Hello, everyone may have already seen this study http://cohenkados....ox.ac.uk/
or this article on the BBC. http://www.bbc.co...h-11692799
I have just read about dyscalculia ( ha, even the word comes up as misspelt on the spell checker, but if you type dyslexia incorrectly the spell check picks it up) Someone once told me i was a dyscalculaic, i presumed it must be dyslexia but instead of letters, i had difficulty with numbers. I then forgot forgot about it for 10 years. Then i read more, i read about clocks (1/4 to, 45 minutes to, 15 minutes to, 3/4 to .. Oh god! Why did they do that and then add Roman numerals too!) I digress, what i hadn't realised was how much more there was to dyscalculia. I had a little sob to myself, because i've sat for years thinking i was rather thick or a bit weird, especially when i got lost for the millionth time driving around my small home town!
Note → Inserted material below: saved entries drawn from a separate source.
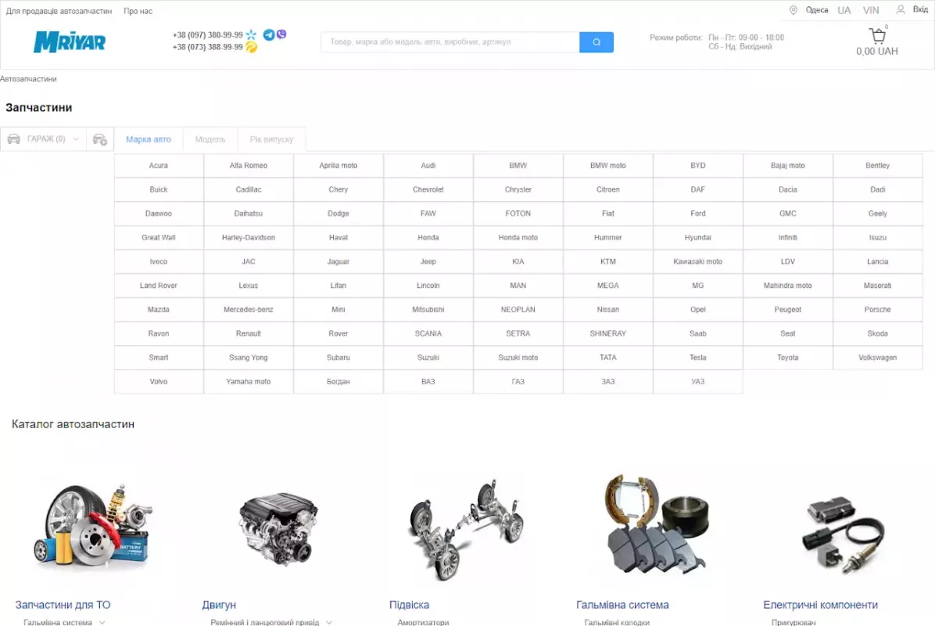Select the Модель tab
Image resolution: width=935 pixels, height=626 pixels.
[210, 139]
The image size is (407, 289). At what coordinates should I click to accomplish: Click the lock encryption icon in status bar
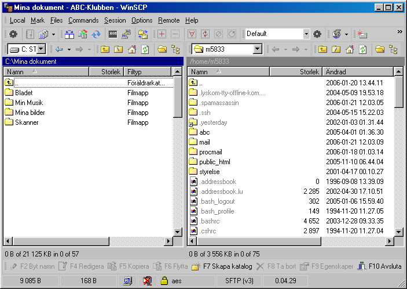coord(164,281)
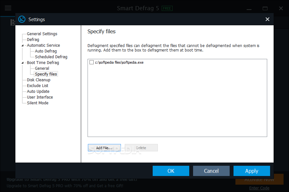Go to Auto Defrag settings
Screen dimensions: 289x192
pos(46,51)
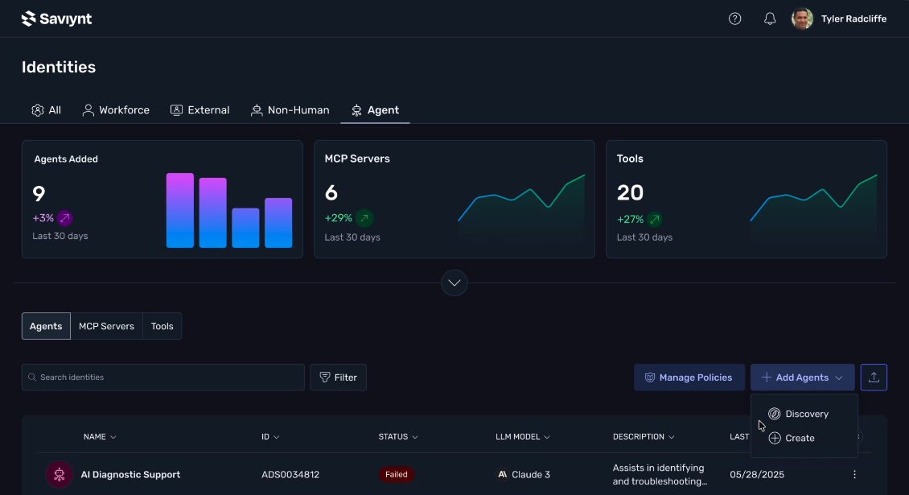Open the help question mark icon
This screenshot has height=495, width=909.
[x=734, y=19]
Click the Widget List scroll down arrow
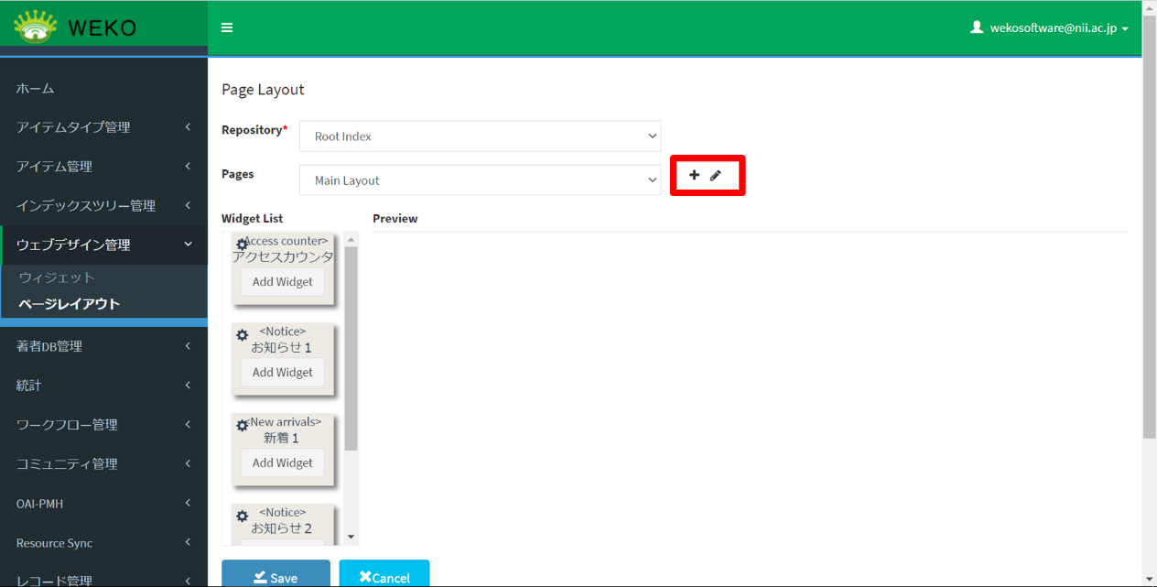 351,538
Or the giving change thing, the counting on fingers,trying to reverse park, loving science and then being told i couldn't study it, slaps across the face from my maths teacher, when i was a grade A student in all other subjects. The things i've done to hide, what i thought was my stupidity. I never knew my inability to tell left from right without a good think, or the time, or finding my way around was all linked. However, i've faced all the above and come through, i've forced and coerced myself into coping very well, but thank god for GPS. Lastly, when i was young and my father screamed at me because it was 3am and i still couldn't recite one of those times tables ( apart from 10 the following day he brought me an abacus, and after years of being unable to grasp maths it suddenly all became clear. Abacus's seemed to do the trick for me.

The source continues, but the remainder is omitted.